Orbital characteristics
- Epoch 23 March 2018 (JD 2458200.5)
- Uncertainty parameter 0
- Observation arc: 91.29 yr (33,345 d)
- Aphelion: 2.6438 AU
- Perihelion: 1.8565 AU
- Semi-major axis: 2.2502 AU
- Eccentricity: 0.1749
- Orbital period (sidereal): 3.38 yr (1,233 d)
- Mean anomaly: 12.319°
- Mean motion: 0° 17^{m} 31.2^{s} / day
- Inclination: 4.7966°
- Longitude of ascending node: 279.91°
- Argument of perihelion: 131.33°

Physical characteristics
- Mean diameter: 5.40±0.25 km 5.76±0.91 km 5.933±0.160 km 6.81 km (calculated)
- Synodic rotation period: 3.56±0.01 h 3.563±0.002 h 3.563 h 3.5641±0.0001 h 3.567±0.002 h
- Geometric albedo: 0.24 (assumed) 0.38±0.17 0.4174±0.0904 0.459±0.029
- Spectral type: S (assumed)
- Absolute magnitude (H): 12.7 · 12.80 12.88±0.32 12.90 · 13.0

= 2648 Owa =

Background asteroid from the Flora region of the inner asteroid belt

2648 Owa, provisional designation , is a background asteroid from the Flora region of the inner asteroid belt, approximately 6 km in diameter. It was discovered on 8 November 1980, by American astronomer Edward Bowell at the Anderson Mesa Station near Flagstaff, Arizona, in the United States. The presumably S-type asteroid has a rotation period of 3.56 hours. It was named for the word "rock" in the Native American Hopi language.

== Orbit and classification ==

Owa is a non-family asteroid of the main belt's background population when applying the hierarchical clustering method to its proper orbital elements. Based on osculating Keplerian orbital elements, the asteroid has also been classified as a member of the Flora family (402), a giant asteroid family and the largest family of stony asteroids in the main-belt.

It orbits the Sun in the inner main-belt at a distance of 1.9–2.6 AU once every 3 years and 5 months (1,233 days; semi-major axis of 2.25 AU). Its orbit has an eccentricity of 0.17 and an inclination of 5° with respect to the ecliptic. The asteroid was first observed as at Heidelberg Observatory in November 1926. The body's observation arc begins at Turku Observatory in October 1953, more than 27 years prior to its official discovery observation at Anderson Mesa.

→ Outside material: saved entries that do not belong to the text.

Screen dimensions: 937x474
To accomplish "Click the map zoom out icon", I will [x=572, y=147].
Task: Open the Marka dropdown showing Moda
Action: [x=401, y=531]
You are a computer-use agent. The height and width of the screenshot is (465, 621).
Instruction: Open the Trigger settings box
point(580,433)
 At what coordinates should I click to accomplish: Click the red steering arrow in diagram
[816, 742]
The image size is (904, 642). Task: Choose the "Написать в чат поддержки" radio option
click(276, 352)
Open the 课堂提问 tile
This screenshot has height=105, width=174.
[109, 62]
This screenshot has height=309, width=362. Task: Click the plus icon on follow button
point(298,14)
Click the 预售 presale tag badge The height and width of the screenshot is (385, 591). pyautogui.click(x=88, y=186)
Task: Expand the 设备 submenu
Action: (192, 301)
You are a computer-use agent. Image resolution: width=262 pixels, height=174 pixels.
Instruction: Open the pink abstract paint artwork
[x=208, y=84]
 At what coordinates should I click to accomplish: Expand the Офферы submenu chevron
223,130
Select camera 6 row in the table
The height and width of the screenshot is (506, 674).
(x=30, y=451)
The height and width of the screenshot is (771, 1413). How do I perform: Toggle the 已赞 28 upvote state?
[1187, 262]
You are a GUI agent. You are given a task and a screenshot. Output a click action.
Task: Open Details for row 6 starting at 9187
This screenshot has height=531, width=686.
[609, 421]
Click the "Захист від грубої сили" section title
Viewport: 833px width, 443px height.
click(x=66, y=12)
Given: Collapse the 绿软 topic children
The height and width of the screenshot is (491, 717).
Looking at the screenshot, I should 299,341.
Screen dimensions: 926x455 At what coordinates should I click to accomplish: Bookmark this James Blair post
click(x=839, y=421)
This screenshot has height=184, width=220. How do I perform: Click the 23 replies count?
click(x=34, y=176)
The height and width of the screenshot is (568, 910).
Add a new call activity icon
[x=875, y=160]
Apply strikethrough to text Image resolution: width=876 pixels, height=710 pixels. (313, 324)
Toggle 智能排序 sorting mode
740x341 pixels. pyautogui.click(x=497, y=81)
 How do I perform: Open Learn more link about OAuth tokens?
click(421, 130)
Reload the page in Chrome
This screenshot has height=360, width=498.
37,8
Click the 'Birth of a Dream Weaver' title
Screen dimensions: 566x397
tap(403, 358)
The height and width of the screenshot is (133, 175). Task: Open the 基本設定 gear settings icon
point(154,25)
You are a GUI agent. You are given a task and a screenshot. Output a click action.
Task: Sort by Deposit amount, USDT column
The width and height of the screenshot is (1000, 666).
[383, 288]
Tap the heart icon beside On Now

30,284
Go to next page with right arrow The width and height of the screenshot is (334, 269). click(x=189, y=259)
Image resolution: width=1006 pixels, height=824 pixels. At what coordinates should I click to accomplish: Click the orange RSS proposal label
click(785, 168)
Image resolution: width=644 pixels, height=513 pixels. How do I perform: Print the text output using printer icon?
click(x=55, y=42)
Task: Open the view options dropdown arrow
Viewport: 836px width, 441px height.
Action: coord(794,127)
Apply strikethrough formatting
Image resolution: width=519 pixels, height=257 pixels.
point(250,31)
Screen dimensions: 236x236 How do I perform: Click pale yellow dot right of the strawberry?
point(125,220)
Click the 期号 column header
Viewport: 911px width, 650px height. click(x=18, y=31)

== Physical characteristics ==

Owa is an assumed, stony S-type asteroid.

=== Rotation period ===

In 2007, four rotational lightcurves of Owa were obtained from photometric observations by James W. Brinsfield at Via Capote Observatory , by astronomers at the National Undergraduate Research Observatory (NURO), as well as by Petr Pravec and Pierre Antonini (U=3-/3-/3/3). In 2012, another lightcurve was obtained by David Higgins (U=3). The consolidated result gave a rotation period of 3.5641 hours with a brightness amplitude between 0.20 and 0.35 magnitude (U=3).

=== Diameter and albedo ===

According to the survey carried out by the NEOWISE mission of NASA's Wide-field Infrared Survey Explorer, Owa measures between 5.40 and 5.933 kilometers in diameter and its surface has an albedo between 0.38 and 0.459.

The Collaborative Asteroid Lightcurve Link assumes an albedo of 0.24 – derived from 8 Flora, the parent body of the Flora family – and calculates a diameter of 6.81 kilometers based on an absolute magnitude of 13.0.

== Naming ==

This minor planet was named after the Hopi word for "rock". The Hopi are a Native American tribe, who primarily live on the Hopi Reservation in northern Arizona. The asteroid's name was suggested by German-American linguist Ekkehart Malotki. The official naming citation was published by the Minor Planet Center on 1 December 1982 (M.P.C. 7473).